Material to process:
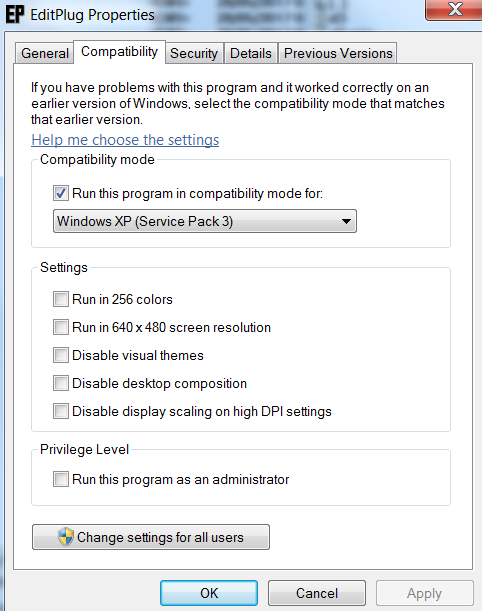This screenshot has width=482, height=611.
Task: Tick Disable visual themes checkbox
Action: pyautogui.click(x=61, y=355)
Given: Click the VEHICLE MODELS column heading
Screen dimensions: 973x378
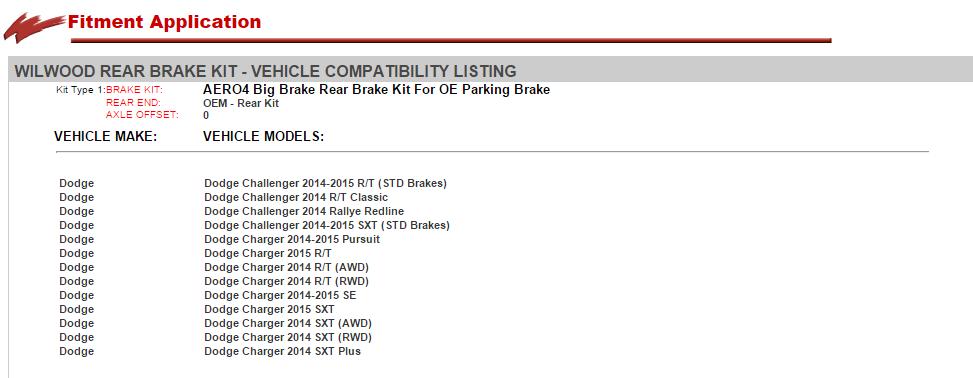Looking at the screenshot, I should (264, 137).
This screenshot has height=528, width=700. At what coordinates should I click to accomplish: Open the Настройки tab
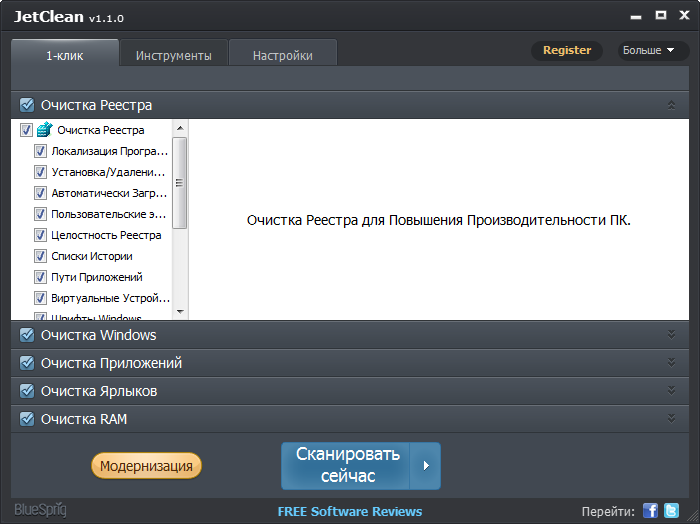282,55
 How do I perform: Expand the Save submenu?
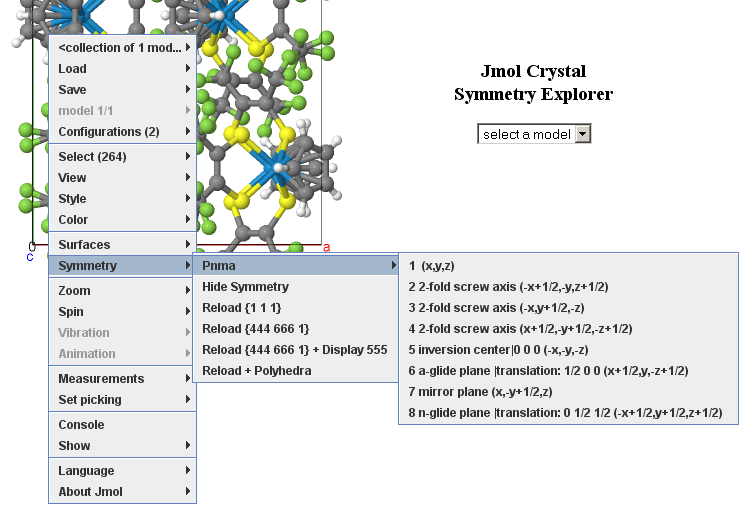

Requirement: Can you print every row above word for word, with the pictures left out?

Exercise result:
This screenshot has width=482, height=611.
Task: Tick Disable visual themes checkbox
Action: pyautogui.click(x=61, y=355)
Given: Click the VEHICLE MODELS column heading
Screen dimensions: 973x378
Looking at the screenshot, I should (264, 137).
This screenshot has height=528, width=700. At what coordinates should I click to accomplish: Open the Настройки tab
282,55
 How do I perform: Expand the Save submenu?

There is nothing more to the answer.